Porém, no dia seguinte, o psicoterapeuta começou a sentir os efeitos secundários da medicação que lhe havia sido prescrita – perda de equilíbrio, desorientação espacial e até sintomas de paranoia. Por se encontrar a trabalhar no concelho de Sintra, Paulo foi levado pelos bombeiros para o Hospital Amadora-Sintra. Foi então que começou o seu “inferno”.

“Naquele hospital é tudo ao molho e fé em Deus”, diz Paulo ao Notícias ao Minuto, recordando aquela que foi a sua “pior” experiência hospitalar na ótica de utente.

Por ter sido transportado por bombeiros, Paulo foi logo atendido na triagem. Depois colocaram-lhe uma máscara e disseram-lhe que aguardasse. “Estava preparado para passar lá a noite”, disse.

Até aqui tudo normal, o hospital estava cheio, mas tendo em conta a época gripal, Paulo não se surpreendeu. O pior veio depois.

O psicoterapeuta conta que foi colocado numa maca com uma folha aos seus pés onde estava escrito ‘gripe A’. “Fizeram isto sem sequer falarem comigo”, refere, lembrando que ao seu lado estavam duas pessoas a quem tinha sido colocado o mesmo “rótulo”.

Assim se passaram cinco horas. Como nenhum médico foi falar consigo, Paulo abordou uma enfermeira, mas a resposta que obteve não foi a que esperava. “’Não sei e não é comigo. Tem de esperar’, disse-me ela”, recorda, acrescentando que a mesma profissional lhe disse para falar com um médico.

Ao dirigir-se ao médico, Paulo percebeu que a conversa não ia ser tarefa fácil. “Fui recebido com gritos, com um esbracejar de braços, com uma agressividade verbal e, sem nunca ter tido um contacto visual da sua parte, disse-me que não tinha tempo para falar comigo, que não queria e não ia falar. Pedi-lhe a identificação que ele recusou dar”, conta este profissional de saúde para quem o excesso de trabalho não justifica tudo.

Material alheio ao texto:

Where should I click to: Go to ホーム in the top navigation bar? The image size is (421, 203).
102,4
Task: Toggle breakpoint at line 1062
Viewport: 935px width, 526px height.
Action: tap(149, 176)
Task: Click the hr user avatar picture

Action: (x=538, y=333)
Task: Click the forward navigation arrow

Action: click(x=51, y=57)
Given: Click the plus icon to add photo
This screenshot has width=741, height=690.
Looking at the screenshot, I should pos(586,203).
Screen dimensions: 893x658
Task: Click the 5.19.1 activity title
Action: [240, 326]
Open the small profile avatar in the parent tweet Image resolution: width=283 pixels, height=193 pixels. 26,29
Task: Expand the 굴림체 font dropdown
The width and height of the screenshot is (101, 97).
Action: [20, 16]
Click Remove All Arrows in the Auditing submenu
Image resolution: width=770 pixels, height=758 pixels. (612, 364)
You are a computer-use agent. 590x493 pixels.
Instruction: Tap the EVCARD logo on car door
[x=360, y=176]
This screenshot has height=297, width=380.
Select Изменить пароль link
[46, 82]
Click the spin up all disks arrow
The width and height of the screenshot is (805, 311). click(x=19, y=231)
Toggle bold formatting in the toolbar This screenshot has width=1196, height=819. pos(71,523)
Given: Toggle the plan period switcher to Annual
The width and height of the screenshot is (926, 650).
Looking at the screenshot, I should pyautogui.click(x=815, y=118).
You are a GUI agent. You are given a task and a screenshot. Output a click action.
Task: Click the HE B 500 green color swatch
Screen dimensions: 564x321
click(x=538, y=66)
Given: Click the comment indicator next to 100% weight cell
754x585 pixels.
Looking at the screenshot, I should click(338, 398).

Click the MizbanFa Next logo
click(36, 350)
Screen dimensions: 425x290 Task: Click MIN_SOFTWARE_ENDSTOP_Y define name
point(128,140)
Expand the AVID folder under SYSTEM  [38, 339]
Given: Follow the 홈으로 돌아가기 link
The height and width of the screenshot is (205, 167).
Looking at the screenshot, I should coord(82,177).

Sim, existe excesso trabalho. Sim, os salários não são aquilo que gostariam, mas isto são problemas que não dizem respeito ao utente. Ao transporem isto para os doentes é como se estivessem a descarregar a raiva que sentem da entidade patronal ou daquilo que os regula para os pacientes

"O que vi naquele hospital foi um desprezo generalizado por todos o doentes que ali estavam", acusa.

Na ótica de Paulo, o que falta àqueles profissionais, naquele hospital, é “formação” e não técnica, mas sim pessoal. “Quem trabalha nesta área tem de se relacionar com os pacientes, tem de ter outra sensibilidade”, atira, explicando que “tem de haver uma aproximação às pessoas que estão doentes porque, por vezes, basta uma palavra amiga” para que se sintam melhores.

Não pode haver esta agressividade, esta arrogância, este desprezo. O que eu vivi e assisti no Hospital Amadora-Sintra foi uma violência

Regressando aos detalhes do que aconteceu na madrugada de 27 de janeiro, Paulo diz que o médico que recusou identificar-se não lhe é desconhecido: conhece-o do setor privado onde o “comportamento é bem diferente quando comparado com aquele cenário de ‘guerra’”.

Paulo decidiu então sair do gabinete do médico e abordou uma enfermeira na esperança que esta lhe dissesse se já podia ir embora ou se tinha de ali continuar: “Tem de esperar pela sua vez. Se quiser ir embora pode ir e procurar outro hospital”. Foi a resposta que obteve, garante.

Face ao exposto, Paulo decidiu ir embora. Mas antes pediu o livro de reclamações e expôs todo o episódio do qual tinha sido a personagem principal.

Antes de entrar num táxi e dirigir-se a uma unidade hospitalar privada - “e quem não tiver essa possibilidade?”, questiona – Paulo ainda viu uma senhora pedir ajuda a uma “auxiliar” porque estava com “dificuldades em respirar”. Mas o que aconteceu chocou-o (ainda mais): “A senhora foi humilhada. ‘Se não tem a mangueira de oxigénio ligada é porque está a respirar bem’, respondeu-lhe a auxiliar. Eu não aguentei, tive de intervir e fui presenteado com falta de educação e agressividade por parte da auxiliar”.

Como se tal não bastasse, Paulo ainda se deparou com uma cena que o deixou incrédulo: um grupo de “10 a 15 médicos e enfermeiros estavam cá fora a beber café, a conversar animadamente e a fumar um cigarro” - lá dentro, recorda, estava o “caos” instalado.

É óbvio que eles têm o direito e precisam das pausas, mas não é assim que se fazem as coisas

Face ao exposto, o Notícias ao Minuto tentou entrar em contacto com o gabinete de comunicação do Hospital Amadora-Sintra. Porém, das três vezes que o fez não obteve sucesso.